Task goal = Your task is to print each entry exactly as written.

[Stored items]
★ ★ ★ ★ ★ ★ ★

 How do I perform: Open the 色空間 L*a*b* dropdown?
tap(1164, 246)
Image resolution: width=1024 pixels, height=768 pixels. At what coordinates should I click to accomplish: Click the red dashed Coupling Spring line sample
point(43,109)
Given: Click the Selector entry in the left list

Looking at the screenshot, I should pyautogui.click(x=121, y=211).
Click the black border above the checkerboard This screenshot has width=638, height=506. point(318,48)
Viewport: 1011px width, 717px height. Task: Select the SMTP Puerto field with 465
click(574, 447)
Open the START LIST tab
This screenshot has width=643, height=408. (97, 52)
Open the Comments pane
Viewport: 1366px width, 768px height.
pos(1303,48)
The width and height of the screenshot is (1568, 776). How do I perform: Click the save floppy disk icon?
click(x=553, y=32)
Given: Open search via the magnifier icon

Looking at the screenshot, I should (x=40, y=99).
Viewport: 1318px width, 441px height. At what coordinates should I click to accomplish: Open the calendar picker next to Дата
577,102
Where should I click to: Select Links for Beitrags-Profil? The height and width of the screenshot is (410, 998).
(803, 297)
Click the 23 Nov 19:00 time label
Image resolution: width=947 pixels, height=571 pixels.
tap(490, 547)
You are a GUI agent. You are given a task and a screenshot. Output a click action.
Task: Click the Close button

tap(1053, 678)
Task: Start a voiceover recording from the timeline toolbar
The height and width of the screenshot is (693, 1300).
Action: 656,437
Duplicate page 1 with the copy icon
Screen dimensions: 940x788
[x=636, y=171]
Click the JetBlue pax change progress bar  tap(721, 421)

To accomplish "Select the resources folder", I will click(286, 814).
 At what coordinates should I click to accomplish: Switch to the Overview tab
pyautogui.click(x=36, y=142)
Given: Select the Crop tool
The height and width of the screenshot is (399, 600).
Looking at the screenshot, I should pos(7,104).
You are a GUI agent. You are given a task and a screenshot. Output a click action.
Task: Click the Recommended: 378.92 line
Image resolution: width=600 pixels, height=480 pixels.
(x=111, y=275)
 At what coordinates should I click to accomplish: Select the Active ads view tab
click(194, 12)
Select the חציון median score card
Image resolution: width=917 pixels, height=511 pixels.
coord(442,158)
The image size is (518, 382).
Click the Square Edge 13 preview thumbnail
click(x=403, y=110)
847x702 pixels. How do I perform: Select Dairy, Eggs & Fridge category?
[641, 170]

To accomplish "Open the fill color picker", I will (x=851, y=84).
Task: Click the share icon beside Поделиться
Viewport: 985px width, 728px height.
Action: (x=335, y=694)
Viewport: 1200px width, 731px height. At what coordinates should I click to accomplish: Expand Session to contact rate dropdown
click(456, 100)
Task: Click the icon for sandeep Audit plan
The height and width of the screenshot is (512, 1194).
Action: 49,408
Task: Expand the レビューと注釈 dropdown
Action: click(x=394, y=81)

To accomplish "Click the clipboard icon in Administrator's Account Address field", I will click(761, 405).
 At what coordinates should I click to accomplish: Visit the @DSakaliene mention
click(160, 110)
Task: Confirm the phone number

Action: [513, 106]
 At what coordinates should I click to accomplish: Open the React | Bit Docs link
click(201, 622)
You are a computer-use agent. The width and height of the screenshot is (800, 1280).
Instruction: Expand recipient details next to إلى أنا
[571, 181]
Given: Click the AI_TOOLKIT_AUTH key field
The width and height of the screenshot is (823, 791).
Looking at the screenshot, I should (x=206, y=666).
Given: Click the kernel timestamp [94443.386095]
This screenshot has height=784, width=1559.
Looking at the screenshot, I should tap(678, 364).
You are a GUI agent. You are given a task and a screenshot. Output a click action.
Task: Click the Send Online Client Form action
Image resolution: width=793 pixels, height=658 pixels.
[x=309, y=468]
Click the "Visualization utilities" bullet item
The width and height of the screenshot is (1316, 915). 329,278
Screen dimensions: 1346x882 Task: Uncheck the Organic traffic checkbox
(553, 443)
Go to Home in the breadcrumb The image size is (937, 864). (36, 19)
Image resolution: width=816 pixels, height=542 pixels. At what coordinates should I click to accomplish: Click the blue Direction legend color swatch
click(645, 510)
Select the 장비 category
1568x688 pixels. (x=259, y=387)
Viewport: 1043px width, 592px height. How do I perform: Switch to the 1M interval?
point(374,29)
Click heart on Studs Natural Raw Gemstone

★ ★ ★ ★ ★ ★ ★

Task output =
 How do I perform: Open the 色空間 L*a*b* dropdown?
tap(1164, 246)
Image resolution: width=1024 pixels, height=768 pixels. At what coordinates should I click to accomplish: Click the red dashed Coupling Spring line sample
point(43,109)
Given: Click the Selector entry in the left list

Looking at the screenshot, I should pyautogui.click(x=121, y=211).
Click the black border above the checkerboard This screenshot has width=638, height=506. point(318,48)
Viewport: 1011px width, 717px height. Task: Select the SMTP Puerto field with 465
click(574, 447)
Open the START LIST tab
This screenshot has width=643, height=408. (97, 52)
Open the Comments pane
Viewport: 1366px width, 768px height.
pos(1303,48)
The width and height of the screenshot is (1568, 776). How do I perform: Click the save floppy disk icon?
click(x=553, y=32)
Given: Open search via the magnifier icon

Looking at the screenshot, I should (x=40, y=99).
Viewport: 1318px width, 441px height. At what coordinates should I click to accomplish: Open the calendar picker next to Дата
577,102
Where should I click to: Select Links for Beitrags-Profil? The height and width of the screenshot is (410, 998).
(803, 297)
Click the 23 Nov 19:00 time label
Image resolution: width=947 pixels, height=571 pixels.
tap(490, 547)
You are a GUI agent. You are given a task and a screenshot. Output a click action.
Task: Click the Close button

tap(1053, 678)
Task: Start a voiceover recording from the timeline toolbar
The height and width of the screenshot is (693, 1300).
Action: 656,437
Duplicate page 1 with the copy icon
Screen dimensions: 940x788
[x=636, y=171]
Click the JetBlue pax change progress bar  tap(721, 421)

To accomplish "Select the resources folder", I will click(286, 814).
 At what coordinates should I click to accomplish: Switch to the Overview tab
pyautogui.click(x=36, y=142)
Given: Select the Crop tool
The height and width of the screenshot is (399, 600).
Looking at the screenshot, I should pos(7,104).
You are a GUI agent. You are given a task and a screenshot. Output a click action.
Task: Click the Recommended: 378.92 line
Image resolution: width=600 pixels, height=480 pixels.
(x=111, y=275)
 At what coordinates should I click to accomplish: Select the Active ads view tab
click(194, 12)
Select the חציון median score card
Image resolution: width=917 pixels, height=511 pixels.
coord(442,158)
The image size is (518, 382).
Click the Square Edge 13 preview thumbnail
click(x=403, y=110)
847x702 pixels. How do I perform: Select Dairy, Eggs & Fridge category?
[641, 170]

To accomplish "Open the fill color picker", I will (x=851, y=84).
Task: Click the share icon beside Поделиться
Viewport: 985px width, 728px height.
Action: (x=335, y=694)
Viewport: 1200px width, 731px height. At what coordinates should I click to accomplish: Expand Session to contact rate dropdown
click(456, 100)
Task: Click the icon for sandeep Audit plan
The height and width of the screenshot is (512, 1194).
Action: 49,408
Task: Expand the レビューと注釈 dropdown
Action: click(x=394, y=81)

To accomplish "Click the clipboard icon in Administrator's Account Address field", I will click(761, 405).
 At what coordinates should I click to accomplish: Visit the @DSakaliene mention
click(160, 110)
Task: Confirm the phone number

Action: [513, 106]
 At what coordinates should I click to accomplish: Open the React | Bit Docs link
click(201, 622)
You are a computer-use agent. The width and height of the screenshot is (800, 1280).
Instruction: Expand recipient details next to إلى أنا
[571, 181]
Given: Click the AI_TOOLKIT_AUTH key field
The width and height of the screenshot is (823, 791).
Looking at the screenshot, I should (x=206, y=666).
Given: Click the kernel timestamp [94443.386095]
This screenshot has height=784, width=1559.
Looking at the screenshot, I should tap(678, 364).
You are a GUI agent. You are given a task and a screenshot. Output a click action.
Task: Click the Send Online Client Form action
Image resolution: width=793 pixels, height=658 pixels.
[x=309, y=468]
Click the "Visualization utilities" bullet item
The width and height of the screenshot is (1316, 915). 329,278
Screen dimensions: 1346x882 Task: Uncheck the Organic traffic checkbox
(553, 443)
Go to Home in the breadcrumb The image size is (937, 864). (36, 19)
Image resolution: width=816 pixels, height=542 pixels. At what coordinates should I click to accomplish: Click the blue Direction legend color swatch
click(645, 510)
Select the 장비 category
1568x688 pixels. (x=259, y=387)
Viewport: 1043px width, 592px height. How do I perform: Switch to the 1M interval?
point(374,29)
Click heart on Studs Natural Raw Gemstone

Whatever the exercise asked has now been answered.